**ASSIGNMENT:**
Please turn the paragraph starting "Evacuees streamed back into Houston" in the Hurricane Rita report below into a short bulleted list that keeps its main facts.

Parts of the US Gulf coast lurched back to life after Hurricane Rita today, although many areas remained buried under rubble or water after the onslaught of a second major storm in less than a month.
Evacuees streamed back into Houston, the fourth-largest US city, although shops were low on bread, milk and other perishables, power outages continued, and gasoline supplies remained limited.
The Rita-related death toll jumped to six, when five people were found dead in an apartment in Beaumont, Texas, from breathing carbon monoxide from an electric generator, district chief Jeff McNeel of the Beaumont Fire Department said.
South Texas resident Dallas Clavelle
One person had earlier been killed in a tornado. In Washington, President George W. Bush said about 1.8 million barrels per day in Texas and Louisiana refining capacity shut by Hurricane Rita and Hurricane Katrina, which struck in late August, would be back on line soon.
And he repeated that he was prepared to loan crude oil to refineries from the government's emergency stockpile, to ease shortages related to the storms.

**PROVIDED MATERIAL:**
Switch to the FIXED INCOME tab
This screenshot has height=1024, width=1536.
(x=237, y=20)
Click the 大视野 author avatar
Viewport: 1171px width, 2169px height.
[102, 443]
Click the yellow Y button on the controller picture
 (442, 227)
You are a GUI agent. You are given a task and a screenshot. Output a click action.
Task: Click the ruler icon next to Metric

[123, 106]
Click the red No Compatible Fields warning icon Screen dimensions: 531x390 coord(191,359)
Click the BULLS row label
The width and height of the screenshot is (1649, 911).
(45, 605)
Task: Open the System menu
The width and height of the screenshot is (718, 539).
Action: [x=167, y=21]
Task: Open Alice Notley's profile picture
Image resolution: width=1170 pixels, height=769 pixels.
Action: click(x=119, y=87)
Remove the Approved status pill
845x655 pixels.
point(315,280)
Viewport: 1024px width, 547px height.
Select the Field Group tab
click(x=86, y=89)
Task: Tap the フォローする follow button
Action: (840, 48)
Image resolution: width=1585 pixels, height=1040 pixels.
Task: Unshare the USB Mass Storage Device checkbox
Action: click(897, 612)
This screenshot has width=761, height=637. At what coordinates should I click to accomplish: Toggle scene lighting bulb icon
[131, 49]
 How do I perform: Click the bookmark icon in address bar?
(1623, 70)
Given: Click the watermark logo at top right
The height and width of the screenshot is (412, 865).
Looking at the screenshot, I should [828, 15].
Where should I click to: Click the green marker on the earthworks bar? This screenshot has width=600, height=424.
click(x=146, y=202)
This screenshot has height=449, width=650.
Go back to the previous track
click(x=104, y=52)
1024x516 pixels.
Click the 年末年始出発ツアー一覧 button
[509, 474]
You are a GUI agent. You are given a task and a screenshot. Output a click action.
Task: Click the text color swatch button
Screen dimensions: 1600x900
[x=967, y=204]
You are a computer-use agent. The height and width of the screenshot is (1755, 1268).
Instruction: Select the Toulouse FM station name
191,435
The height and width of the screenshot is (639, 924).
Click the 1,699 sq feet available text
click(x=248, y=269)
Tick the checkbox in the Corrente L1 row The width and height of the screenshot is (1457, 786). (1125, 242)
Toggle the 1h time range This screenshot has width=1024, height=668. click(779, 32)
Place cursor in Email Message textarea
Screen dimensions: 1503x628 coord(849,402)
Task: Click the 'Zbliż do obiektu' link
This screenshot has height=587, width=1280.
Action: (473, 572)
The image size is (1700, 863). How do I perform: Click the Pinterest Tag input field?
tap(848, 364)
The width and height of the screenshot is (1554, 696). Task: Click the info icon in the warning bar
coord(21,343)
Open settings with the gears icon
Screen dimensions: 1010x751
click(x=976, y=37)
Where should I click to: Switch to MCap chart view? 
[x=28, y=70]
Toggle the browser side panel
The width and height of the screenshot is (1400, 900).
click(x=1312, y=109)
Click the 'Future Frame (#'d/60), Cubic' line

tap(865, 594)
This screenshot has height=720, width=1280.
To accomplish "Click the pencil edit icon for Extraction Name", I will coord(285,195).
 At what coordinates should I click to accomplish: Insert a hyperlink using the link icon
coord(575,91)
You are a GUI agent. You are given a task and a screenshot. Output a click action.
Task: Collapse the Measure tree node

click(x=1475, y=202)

**RESULT OF THIS TASK:**
- Evacuees returned to Houston, the fourth-largest US city.
- Shops were low on bread, milk and other perishables.
- Power outages continued.
- Gasoline supplies remained limited.